De tweede grafiek op pagina 14 laat het aantal toestemmingen een unieke BSN’s zien die geregistreerd staan. Met wel 20 miljoen in januari 2017. Dat aantal zegt helemaal niets. Een patiënt heeft altijd maar één huisarts, maar soms wel drie of vier apotheken. Bij allen dient een opt-in-toestemming gegeven te worden. Uitgaande van 17,2 miljoen Nederlanders(meldt VZVZ) kom je dan tot maximaal 17,2 miljoen huisarts-opt-ins en als we uitgaan van 3 apotheken per patiënt tot 3x 17,2=51,6 miljoen apotheek opt-ins. Opgeteld bij die van de huisartsen kom je dan tot wel 68,8 miljoen. Als er meer dan 3 apotheken per patiënt zijn en dat kan zeer wel(plaatselijke apotheken, ziekenhuisapotheken) ligt het getal nog hoger. Met andere woorden: het aantal zegt omdat het maximale volume aan niemand bekend is, niets. Hooguit zegt de stijging iets.

Leugenachtig

De bovenste grafiek op pagina 15 is ronduit leugenachtig. Deze geeft de toestemmingen(opt-ins) trend door de jaren heen weer. Daarin geeft de zwarte lijn die de toestemmingen bij de huisarts weergeeft door naar 11,8 miljoen, terwijl onder de grafiek het correcte aantal van 6,4 miljoen staat.( zie ook tweede alinea van dit artikel). Het lijkt erop dat de kleuren bij de legenda door elkaar gehusseld zijn, want de blauwe lijn met de toestemmingen polikliniekapotheken komt wel op 6,4 uit.

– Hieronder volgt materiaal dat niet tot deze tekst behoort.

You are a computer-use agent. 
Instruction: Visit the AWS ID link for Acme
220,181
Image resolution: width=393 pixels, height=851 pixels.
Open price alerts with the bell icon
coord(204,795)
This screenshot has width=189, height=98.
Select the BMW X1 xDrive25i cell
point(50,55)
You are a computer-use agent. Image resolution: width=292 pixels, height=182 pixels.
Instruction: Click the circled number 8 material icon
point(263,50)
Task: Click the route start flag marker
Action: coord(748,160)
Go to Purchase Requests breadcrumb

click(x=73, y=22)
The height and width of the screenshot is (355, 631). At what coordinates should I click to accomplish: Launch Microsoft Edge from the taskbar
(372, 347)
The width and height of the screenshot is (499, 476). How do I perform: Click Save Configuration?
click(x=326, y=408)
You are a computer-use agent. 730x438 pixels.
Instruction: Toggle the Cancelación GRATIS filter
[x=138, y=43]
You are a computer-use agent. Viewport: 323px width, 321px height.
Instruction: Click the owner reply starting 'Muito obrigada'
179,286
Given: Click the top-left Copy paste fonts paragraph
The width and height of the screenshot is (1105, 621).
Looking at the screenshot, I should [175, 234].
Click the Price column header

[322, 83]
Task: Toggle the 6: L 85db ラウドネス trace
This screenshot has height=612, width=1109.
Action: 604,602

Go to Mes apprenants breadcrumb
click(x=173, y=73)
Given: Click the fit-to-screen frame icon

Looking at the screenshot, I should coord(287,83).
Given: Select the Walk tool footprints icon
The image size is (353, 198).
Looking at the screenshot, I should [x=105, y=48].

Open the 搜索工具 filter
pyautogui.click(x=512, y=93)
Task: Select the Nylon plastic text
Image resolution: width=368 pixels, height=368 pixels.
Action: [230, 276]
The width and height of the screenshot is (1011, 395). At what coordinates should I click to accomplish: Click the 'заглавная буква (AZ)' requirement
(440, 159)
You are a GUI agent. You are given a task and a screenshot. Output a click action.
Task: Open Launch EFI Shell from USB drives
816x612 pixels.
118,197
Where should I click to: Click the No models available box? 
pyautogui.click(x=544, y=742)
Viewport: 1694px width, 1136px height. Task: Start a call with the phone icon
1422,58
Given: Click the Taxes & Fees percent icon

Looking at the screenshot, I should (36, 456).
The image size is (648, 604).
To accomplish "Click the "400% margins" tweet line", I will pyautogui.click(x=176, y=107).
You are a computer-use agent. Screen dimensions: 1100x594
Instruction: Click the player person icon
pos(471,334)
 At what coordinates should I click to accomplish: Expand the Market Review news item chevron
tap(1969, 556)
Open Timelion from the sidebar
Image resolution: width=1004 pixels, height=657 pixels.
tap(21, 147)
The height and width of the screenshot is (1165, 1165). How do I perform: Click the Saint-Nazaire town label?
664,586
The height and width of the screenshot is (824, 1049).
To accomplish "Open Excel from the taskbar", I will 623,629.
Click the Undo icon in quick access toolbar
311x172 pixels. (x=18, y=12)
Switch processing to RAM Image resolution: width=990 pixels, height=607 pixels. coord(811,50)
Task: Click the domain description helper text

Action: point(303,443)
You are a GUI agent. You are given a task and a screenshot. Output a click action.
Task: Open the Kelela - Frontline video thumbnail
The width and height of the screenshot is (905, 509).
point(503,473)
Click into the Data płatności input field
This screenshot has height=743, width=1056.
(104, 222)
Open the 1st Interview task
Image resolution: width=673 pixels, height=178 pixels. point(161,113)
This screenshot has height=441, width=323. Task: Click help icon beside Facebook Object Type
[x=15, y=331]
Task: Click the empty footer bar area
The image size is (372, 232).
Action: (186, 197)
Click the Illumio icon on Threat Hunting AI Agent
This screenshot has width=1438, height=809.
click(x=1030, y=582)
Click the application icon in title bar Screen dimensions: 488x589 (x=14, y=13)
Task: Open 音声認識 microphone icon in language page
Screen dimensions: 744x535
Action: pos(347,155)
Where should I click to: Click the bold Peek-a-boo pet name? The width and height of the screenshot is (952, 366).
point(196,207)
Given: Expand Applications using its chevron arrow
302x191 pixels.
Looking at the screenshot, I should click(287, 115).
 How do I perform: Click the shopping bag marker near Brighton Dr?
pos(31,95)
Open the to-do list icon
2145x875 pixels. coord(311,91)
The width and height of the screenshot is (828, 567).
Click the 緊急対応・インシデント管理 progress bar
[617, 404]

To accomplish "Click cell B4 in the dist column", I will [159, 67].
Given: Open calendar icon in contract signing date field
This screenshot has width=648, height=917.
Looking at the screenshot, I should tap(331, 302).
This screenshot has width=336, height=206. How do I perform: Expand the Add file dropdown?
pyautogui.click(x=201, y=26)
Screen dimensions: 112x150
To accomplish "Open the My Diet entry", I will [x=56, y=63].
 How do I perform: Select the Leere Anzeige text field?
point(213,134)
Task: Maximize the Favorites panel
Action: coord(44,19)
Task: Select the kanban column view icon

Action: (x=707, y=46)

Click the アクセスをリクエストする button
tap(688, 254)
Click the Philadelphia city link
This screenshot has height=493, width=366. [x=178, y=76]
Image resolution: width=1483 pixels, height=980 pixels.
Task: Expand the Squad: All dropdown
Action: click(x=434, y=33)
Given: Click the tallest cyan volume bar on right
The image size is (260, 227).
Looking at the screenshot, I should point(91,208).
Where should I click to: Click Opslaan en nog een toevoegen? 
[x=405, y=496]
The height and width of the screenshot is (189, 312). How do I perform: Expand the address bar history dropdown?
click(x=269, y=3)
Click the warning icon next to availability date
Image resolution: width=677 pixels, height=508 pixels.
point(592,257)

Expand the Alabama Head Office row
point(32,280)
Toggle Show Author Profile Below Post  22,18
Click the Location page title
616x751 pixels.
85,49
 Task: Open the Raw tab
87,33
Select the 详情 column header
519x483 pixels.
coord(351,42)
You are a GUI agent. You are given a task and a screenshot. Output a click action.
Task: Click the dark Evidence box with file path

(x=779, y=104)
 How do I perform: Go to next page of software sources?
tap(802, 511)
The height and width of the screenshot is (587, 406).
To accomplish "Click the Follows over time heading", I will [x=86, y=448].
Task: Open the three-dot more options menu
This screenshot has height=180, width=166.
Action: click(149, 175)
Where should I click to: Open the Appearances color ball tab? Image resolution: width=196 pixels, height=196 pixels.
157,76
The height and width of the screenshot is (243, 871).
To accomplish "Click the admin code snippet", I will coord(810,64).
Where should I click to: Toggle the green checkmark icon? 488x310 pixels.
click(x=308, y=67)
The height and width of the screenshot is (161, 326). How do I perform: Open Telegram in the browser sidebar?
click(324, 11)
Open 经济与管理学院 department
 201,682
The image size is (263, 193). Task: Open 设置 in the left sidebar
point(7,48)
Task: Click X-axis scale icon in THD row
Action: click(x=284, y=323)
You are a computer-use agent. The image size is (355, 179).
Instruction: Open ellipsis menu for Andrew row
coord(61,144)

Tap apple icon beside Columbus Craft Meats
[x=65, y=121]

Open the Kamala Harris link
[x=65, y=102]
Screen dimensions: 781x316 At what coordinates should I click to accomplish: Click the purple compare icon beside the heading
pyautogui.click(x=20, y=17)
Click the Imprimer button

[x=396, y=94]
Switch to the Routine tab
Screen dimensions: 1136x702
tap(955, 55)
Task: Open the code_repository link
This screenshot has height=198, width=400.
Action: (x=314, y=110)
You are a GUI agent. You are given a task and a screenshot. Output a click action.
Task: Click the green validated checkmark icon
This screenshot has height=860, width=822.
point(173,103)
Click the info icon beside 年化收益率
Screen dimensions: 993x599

Wat de licht oranje lijn met “toestemmingen openbaar” betekent mag Joost weten, want dat staat nergens in de tekst uitgelegd. De PR- afdeling van VZVZ zal het wel weer op een drukfout gooien, maar ondertussen wordt een onterechte indruk gewekt bij de niet-kritische lezer.

Vervolg

Ik besprak nu slechts een deel van het gegoochel met getallen door VZVZ. Morgen zal ik in een vervolg-artikel verder ingaan op de overige cijfers, grafieken en onjuiste stellingen in dit rapport. Het is triest om te zien hoe koste wat kost gepoogd wordt een positief beeld over het LSP voor te schotelen.